We sweep around a bend, head for the slalom course marked by orange cones and trying to appear cool, I ask the AMG Advanced Driving instructor behind the wheel what stands out as the most frightening experience in the instructor’s life.
“Driving off a cliff,” comes the reply. I glance over, see the hands topped with immaculately manicured nails resting comfortably on the steering wheel and realise that she isn’t joking. I casually (I hope) rest my hands on my knees and try and dig through the denim to secure my kneecaps and concentrate on the track.
Natalie Weston picks up on my silence.
“It was for a movie,” she explains, adding that in a previous life in Cape Town she was a precision driver for the film industry.
All part of the deal
Part of her duties was to take the place of female stars who either couldn’t or wouldn’t do the tricky bits. (The truth is that their insurance companies probably said, “No Way”.)
Driving off a cliff face was part of the deal — and scary — even though the car had all the safety gizmos attached to ensure that the experience provided the visual thrill, but allowed the driver to live again.
I absorb this information and unpick my hands from my knees just in time to enter the slalom course. Natalie tells me she is going to “flick” the car and the next thing I am being shoved from side to side as gravity tries to pull me from my seat.
‘Would you like to try a hot lap now?’
The Mercedes-AMG A 45 S 4Matic pivots around the obstacles and, once again, heads down the track. The final ignominy occurs when we finish the lap of the Zwartkops Raceway circuit outside Pretoria.
“Wow,” I say. “That was great.” It was just as well that I couldn’t see her eyes behind the sunglasses.
“ Yes,” she says. “The car was cold and needed some warming up. Would you like to try a hot lap now?”
As the drive progresses, I realise why this is a woman whose idea of fun isn’t a Saturday afternoon book club.
Driving since the age of 11
She had no option other than to love cars. With a father who competed in Stannic Group N and drove in rallies and brother Clint, who cut his teeth on a track and took his first SA National Championship title in 1998, she had no option but to drive for a living.
Her father made sure that she could drive when she was 11 years old.

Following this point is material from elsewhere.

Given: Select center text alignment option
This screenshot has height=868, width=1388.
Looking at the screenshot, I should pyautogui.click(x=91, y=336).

She confesses that she spent time ferrying friends around and trying to evade Clint — the more law-abiding of the pair — who wanted to keep her off the suburban roads of Johannesburg.
AMG Driving Academy
Like her brother, she spends a fair amount of time at the AMG Driving Academy, where she teaches people how to drive correctly. Involvement with Top Gear and their South African drive from Umhlanga Rocks to the top of Sani Pass, new car launches, commercials and administering the Mercedes-Benz press fleet make sure that her days stay full.
At Zwartkops, where the AMG Academy has its home, she concentrates on ensuring that drivers who buy AMGs are taught the skills required to understand their cars and drive them properly. A dedicated instructor, she adds that the purpose of this course isn’t to develop racing drivers but to improve road skills for people who may be having their first experience in a high-performance road car.

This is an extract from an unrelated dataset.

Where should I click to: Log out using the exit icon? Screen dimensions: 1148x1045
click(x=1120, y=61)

‘Top Gun’-like vibes and natural finesse behind the wheel
But, even at an AMG driving facility, preconceived ideas can rule, Natalie says.

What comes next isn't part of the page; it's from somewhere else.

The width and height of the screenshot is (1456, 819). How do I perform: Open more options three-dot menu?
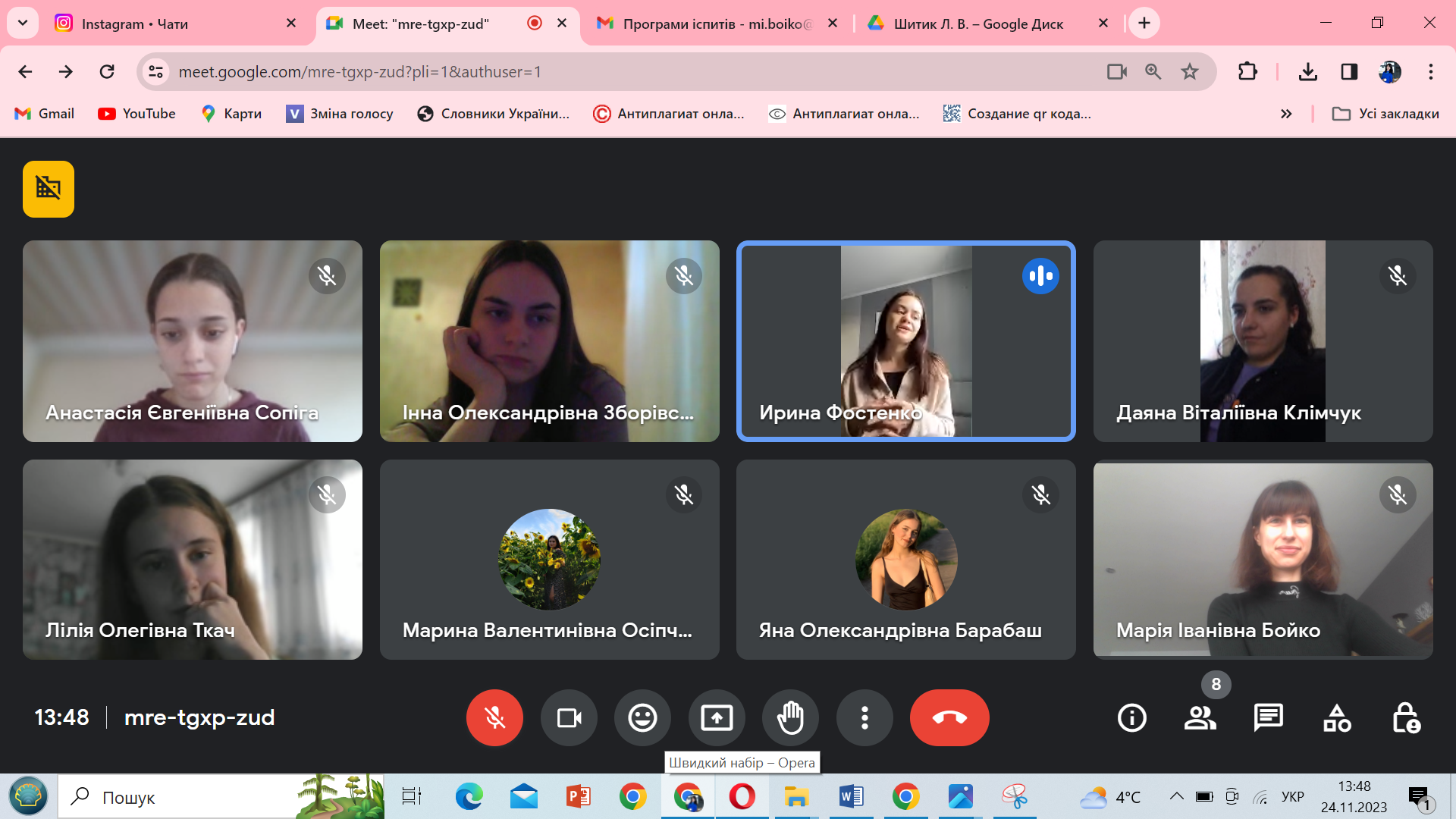(864, 717)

She points out that at courses, the male instructors are the first to get trainees. The people then remaining, join the ladies.
I think the answer lies somewhere in between. I believe that for a man, it can be intimidating to see three black-clad women with their eyes hidden behind sunglasses sending off Top Gun-like vibes while standing next to AMGs. (It’s a mercy that none of them even remotely look like Tom Cruise…)
If they think they are getting second-best, the men soon have that idea blasted away. It probably takes about 500m to realise that the ladies have long forgotten what the average guy thinks are driving skills.
But for some men, I suppose It’s a chastening experience to think that you are your neighbourhood’s answer to Lewis Hamilton and then be disabused of the notion very early in a drive. Natalie is philosophical about being typecast as, she says, the truth is that women are natural drivers.
Speaking of women drivers, she says:
“Women have a natural finesse behind the steering wheel. They don’t come with egos and testosterone. On a course, they come to learn, do what they are told, and once they have built up confidence are better, smoother drivers.”
Dream car? Eleanor the Mustang
No interview would be complete without the obvious question. What car (besides a Mercedes AMG, obviously) would Natalie like to own?
Her answer fits right in with her personal history. “ Eleanor, the Mustang used in the movie Gone in 60 Seconds.”
Good answer. Although different sources describe the car and its origins in various ways, most seem to agree that Eleanor was a 351 V8, which featured nitrous-oxide injection, and had a five-speed manual shift. Versions of the car used in the movie have sold for between $850 000 and $1.1 million (about R14.2 million to R18.4 million).